As a senior research leader at Battelle, Ridgway was involved in the convergence of microwave, millimeter-wave and photonic components and systems, amassing 27 U.S. patents in the area. His work included involvement in two commercial ventures and a four-year stint as a program manager at the Defense Advanced Research Projects Agency (DARPA). The commercial ventures were directed toward optical telecommunications technology and his time at DARPA focused on the millimeter-wave portion of the electromagnetic spectrum. 

As a child growing up in Detroit, with a father at Ford and older siblings in engineering, Ridgway said his future in technology was clear–but in what way?

At the University of Michigan, he started as an undecided engineering major. 

“But I very quickly became intrigued by electrical engineering. I like circuits. I like building things. I always liked building things. Taking things apart,” he said. “All of the programs I had at Battelle over the years ended up with building something. I hope to bring that kind of focus here at ESL. We also do a lot of fundamental theoretical work and that’s an important foundation to all that we do.”

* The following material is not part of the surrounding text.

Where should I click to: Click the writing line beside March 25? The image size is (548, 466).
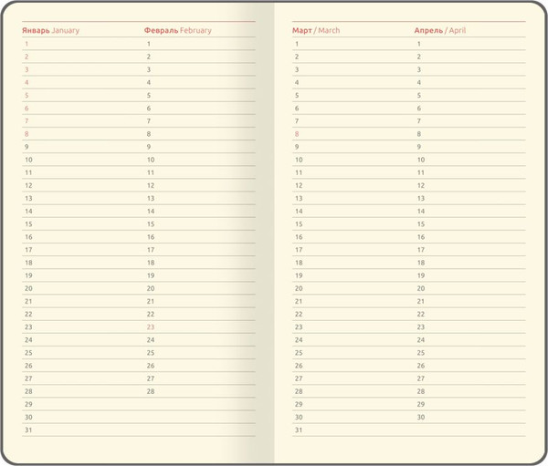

Ridgway didn’t plan on going back to school.

“I call it my accidental PhD,” he said. “I was already doing photonics, but didn’t know much about the fundamentals. It was an exciting new realm of technology within the communications boom.”

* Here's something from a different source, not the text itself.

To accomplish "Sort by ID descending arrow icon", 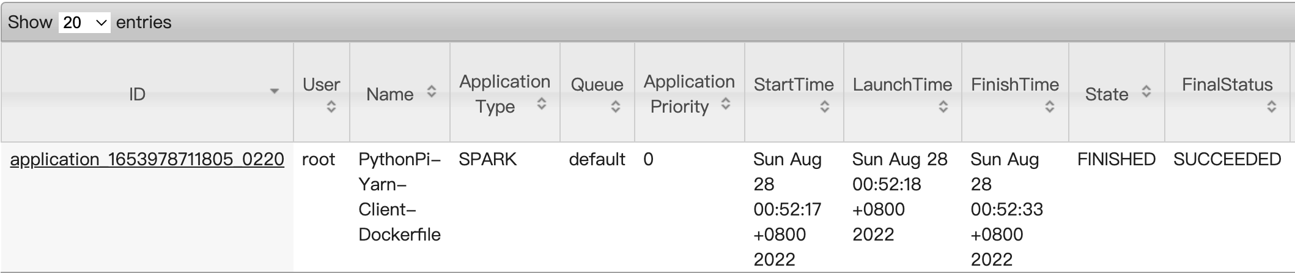I will [275, 92].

Hoping to learn more, Battelle ended up giving him a fellowship to complete his doctoral degree in electrical engineering at Ohio State.

The first commercial venture, Photonic Integrated Research Incorporated, started inside a few small laboratories at Battelle in 1987, through a collaboration with Mitsubishi and Nippon Telegraph and Telephone. The venture ultimately sold for $1.8 billion at the peak of the telecommunications boom in 2000. The second venture, Optimer Photonics, Inc., started as an optical telecommunications components company but morphed into millimeter-wave communications. At one point, the company held what was believed to be the world record in wireless data transfer at 10 gigabits per second over a distance of a kilometer. 

Eventually DARPA heard of this work and invited Ridgway to start some programs to advance millimeter-wave technology. 

Ironically, he said, while earning his degree at Ohio State he never worked with ESL.

“I’ve always been aware of ElectroScience Lab. The subject areas of electromagnetics, remote sensing, photonics and radar so nicely intersect with some of the things I’ve worked on. ElectroScience Lab has a broad base of nationally-recognized subject matter experts offering amazing insights for solving problems,” he said.

This is the key to where he hopes to take ESL into the future: Intersections. Combining two or more ideas or technologies to accomplish one goal. 

“My role here is to try and do that. To work with the faculty. To work with the research staff. To try to help them collaboratively solve problems,” he said. 

In this regard, Ridgway also wants to team up more with other organizations at Ohio State, whether through the ECE or Computer Science and Engineering departments, Aerospace Research CenterTransportation Research Center or the Institute for Materials Research.

“What I learned at DARPA is that some of the most successful organizations were the ones that collaborated,” he said. 

The importance of ESL internationally, he said, does not escape him.

“Some of the best researchers I have met in the field of electromagnetics and microwaves came from ESL. I know of the pedigree and strength of this place and it’s exciting to be here to see if we can build on these strengths and foster collaboration with the researchers and faculty,” he said.